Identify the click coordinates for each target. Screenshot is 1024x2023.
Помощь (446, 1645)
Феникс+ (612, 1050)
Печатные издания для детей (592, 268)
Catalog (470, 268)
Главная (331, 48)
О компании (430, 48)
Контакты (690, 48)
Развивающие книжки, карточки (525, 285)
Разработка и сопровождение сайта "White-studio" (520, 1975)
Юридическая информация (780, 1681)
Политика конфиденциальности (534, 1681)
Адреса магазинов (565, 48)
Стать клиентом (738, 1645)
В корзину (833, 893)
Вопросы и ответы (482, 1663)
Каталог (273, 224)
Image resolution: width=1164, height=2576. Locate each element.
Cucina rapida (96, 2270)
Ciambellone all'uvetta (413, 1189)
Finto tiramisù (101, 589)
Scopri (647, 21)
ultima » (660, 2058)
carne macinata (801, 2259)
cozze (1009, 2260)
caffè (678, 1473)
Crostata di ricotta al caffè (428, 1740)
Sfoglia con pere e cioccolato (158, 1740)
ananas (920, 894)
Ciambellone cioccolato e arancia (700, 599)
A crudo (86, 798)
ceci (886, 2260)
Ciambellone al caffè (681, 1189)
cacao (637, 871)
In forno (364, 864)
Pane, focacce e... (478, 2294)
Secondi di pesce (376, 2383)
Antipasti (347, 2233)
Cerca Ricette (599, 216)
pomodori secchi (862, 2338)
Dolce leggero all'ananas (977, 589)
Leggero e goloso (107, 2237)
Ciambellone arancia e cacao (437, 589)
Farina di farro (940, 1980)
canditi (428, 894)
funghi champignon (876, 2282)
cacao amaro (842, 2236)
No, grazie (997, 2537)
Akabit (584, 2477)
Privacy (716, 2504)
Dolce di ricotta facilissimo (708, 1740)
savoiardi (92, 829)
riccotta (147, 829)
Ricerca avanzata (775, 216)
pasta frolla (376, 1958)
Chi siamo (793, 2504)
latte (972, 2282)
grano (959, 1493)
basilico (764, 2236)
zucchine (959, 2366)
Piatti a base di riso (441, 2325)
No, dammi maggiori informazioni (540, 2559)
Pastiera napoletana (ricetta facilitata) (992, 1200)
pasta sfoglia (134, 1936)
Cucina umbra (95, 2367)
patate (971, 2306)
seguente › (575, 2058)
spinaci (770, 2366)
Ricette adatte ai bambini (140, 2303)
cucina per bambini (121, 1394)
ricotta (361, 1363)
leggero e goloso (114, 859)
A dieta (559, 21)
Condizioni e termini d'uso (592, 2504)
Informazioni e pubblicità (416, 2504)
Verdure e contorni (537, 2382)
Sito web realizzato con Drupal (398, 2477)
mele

________

| Exercise goal |
In the answer, each line of the data must appear exactly as written.

| Written solution |
Identify the click coordinates for each target. Screenshot is 1024x2023.
Помощь (446, 1645)
Феникс+ (612, 1050)
Печатные издания для детей (592, 268)
Catalog (470, 268)
Главная (331, 48)
О компании (430, 48)
Контакты (690, 48)
Развивающие книжки, карточки (525, 285)
Разработка и сопровождение сайта "White-studio" (520, 1975)
Юридическая информация (780, 1681)
Политика конфиденциальности (534, 1681)
Адреса магазинов (565, 48)
Стать клиентом (738, 1645)
В корзину (833, 893)
Вопросы и ответы (482, 1663)
Каталог (273, 224)
Image resolution: width=1164, height=2576. Locate each element.
Cucina rapida (96, 2270)
Ciambellone all'uvetta (413, 1189)
Finto tiramisù (101, 589)
Scopri (647, 21)
ultima » (660, 2058)
carne macinata (801, 2259)
cozze (1009, 2260)
caffè (678, 1473)
Crostata di ricotta al caffè (428, 1740)
Sfoglia con pere e cioccolato (158, 1740)
ananas (920, 894)
Ciambellone cioccolato e arancia (700, 599)
A crudo (86, 798)
ceci (886, 2260)
Ciambellone al caffè (681, 1189)
cacao (637, 871)
In forno (364, 864)
Pane, focacce e... (478, 2294)
Secondi di pesce (376, 2383)
Antipasti (347, 2233)
Cerca Ricette (599, 216)
pomodori secchi (862, 2338)
Dolce leggero all'ananas (977, 589)
Leggero e goloso (107, 2237)
Ciambellone arancia e cacao (437, 589)
Farina di farro (940, 1980)
canditi (428, 894)
funghi champignon (876, 2282)
cacao amaro (842, 2236)
No, grazie (997, 2537)
Akabit (584, 2477)
Privacy (716, 2504)
Dolce di ricotta facilissimo (708, 1740)
savoiardi (92, 829)
riccotta (147, 829)
Ricerca avanzata (775, 216)
pasta frolla (376, 1958)
Chi siamo (793, 2504)
latte (972, 2282)
grano (959, 1493)
basilico (764, 2236)
zucchine (959, 2366)
Piatti a base di riso (441, 2325)
No, dammi maggiori informazioni (540, 2559)
Pastiera napoletana (ricetta facilitata) (992, 1200)
pasta sfoglia (134, 1936)
Cucina umbra (95, 2367)
patate (971, 2306)
seguente › (575, 2058)
spinaci (770, 2366)
Ricette adatte ai bambini (140, 2303)
cucina per bambini (121, 1394)
ricotta (361, 1363)
leggero e goloso (114, 859)
A dieta (559, 21)
Condizioni e termini d'uso (592, 2504)
Informazioni e pubblicità (416, 2504)
Verdure e contorni (537, 2382)
Sito web realizzato con Drupal (398, 2477)
mele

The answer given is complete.